Nall plans to share The Art of Learning with the counselors and director of the program and possibly have the students read and discuss the book. In this way, the students will not only encounter the concepts in class, but in their counseling sessions and the dormitory as well. In addition to the book discussion, Nall will incorporate Resilience principles such as Value Process Before Results, Investment in Loss, Beginner’s Mind, and Using Adversity into the break periods using kinesthetic activities.
DUBLIN, IRELAND – Colaiste Dhulaigh is a community college in Dublin, Ireland, dedicated to providing the students within the community with the skills and confidence they need to further their education and enter the workforce. Dave Curran, the Head of Journalism and a Student Services team member in the Media department at the college, has found The Art of Learning to be an invaluable resource on his own path to learning and growth and has shared the book with many friends and colleagues. Curran explains that one of the aspects of the book that appeals to him is that, “Josh’s principles of learning take the mystique out of talent and progress. He makes excellence feel attainable.”
Curran plans to teach a seminar to journalism and media production students in which he hopes to provide the students with the tools to “approach tasks differently, aware that a result different to the one they hoped to achieve will be treated as learning rather than failure.”

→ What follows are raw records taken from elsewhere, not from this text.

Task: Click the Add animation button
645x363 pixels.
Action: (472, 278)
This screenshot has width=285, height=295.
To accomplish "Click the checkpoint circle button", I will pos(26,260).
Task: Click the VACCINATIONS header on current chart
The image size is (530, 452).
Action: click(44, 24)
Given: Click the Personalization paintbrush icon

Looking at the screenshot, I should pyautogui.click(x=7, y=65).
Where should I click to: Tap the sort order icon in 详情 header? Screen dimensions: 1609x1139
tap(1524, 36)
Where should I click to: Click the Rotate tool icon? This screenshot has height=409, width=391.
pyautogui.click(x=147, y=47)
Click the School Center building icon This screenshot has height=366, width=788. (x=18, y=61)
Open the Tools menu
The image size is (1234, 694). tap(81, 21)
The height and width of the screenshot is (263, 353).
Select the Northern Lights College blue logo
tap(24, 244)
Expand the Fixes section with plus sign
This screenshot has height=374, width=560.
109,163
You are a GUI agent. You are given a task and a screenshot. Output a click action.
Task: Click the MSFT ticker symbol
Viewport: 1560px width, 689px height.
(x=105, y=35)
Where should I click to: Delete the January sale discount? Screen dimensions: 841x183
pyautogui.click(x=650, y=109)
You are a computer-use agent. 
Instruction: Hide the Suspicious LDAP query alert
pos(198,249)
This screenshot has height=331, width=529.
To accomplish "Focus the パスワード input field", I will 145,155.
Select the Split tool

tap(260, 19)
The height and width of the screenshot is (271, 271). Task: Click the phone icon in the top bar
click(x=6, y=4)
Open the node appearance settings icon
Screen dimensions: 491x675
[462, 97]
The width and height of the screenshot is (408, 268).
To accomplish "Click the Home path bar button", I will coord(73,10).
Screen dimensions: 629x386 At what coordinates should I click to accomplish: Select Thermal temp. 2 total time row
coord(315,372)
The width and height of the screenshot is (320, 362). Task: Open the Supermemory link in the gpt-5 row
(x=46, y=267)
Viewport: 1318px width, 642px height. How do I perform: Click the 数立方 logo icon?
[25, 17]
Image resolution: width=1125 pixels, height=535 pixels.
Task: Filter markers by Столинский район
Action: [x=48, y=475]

The seminar will use learning principles such as Listening First and Loving the Game to help students discover their passions, The Power of Presence to provide the tools to improve focus in all aspects of learning, and Value Process Before Results and Investment in Loss to emphasize the learning opportunities present in mistakes.
“I want students to think creatively about how they approach their learning by viewing bad results or a lack of focus as something other than failure. Rather, they should treat these as steps toward being better students by reflecting on the causes.”